**EXERCISE:**
Return every line below that contains the string "width".

━━━━━━━━━━━━━━━━━━━━

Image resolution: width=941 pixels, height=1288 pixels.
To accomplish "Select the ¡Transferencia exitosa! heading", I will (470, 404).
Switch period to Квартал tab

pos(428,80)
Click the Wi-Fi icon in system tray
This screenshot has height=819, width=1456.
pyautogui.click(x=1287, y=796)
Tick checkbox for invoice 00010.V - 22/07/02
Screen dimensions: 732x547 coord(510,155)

━━━━━━━━━━━━━━━━━━━━

**EXERCISE RESULT:**
Image resolution: width=941 pixels, height=1288 pixels.
This screenshot has height=819, width=1456.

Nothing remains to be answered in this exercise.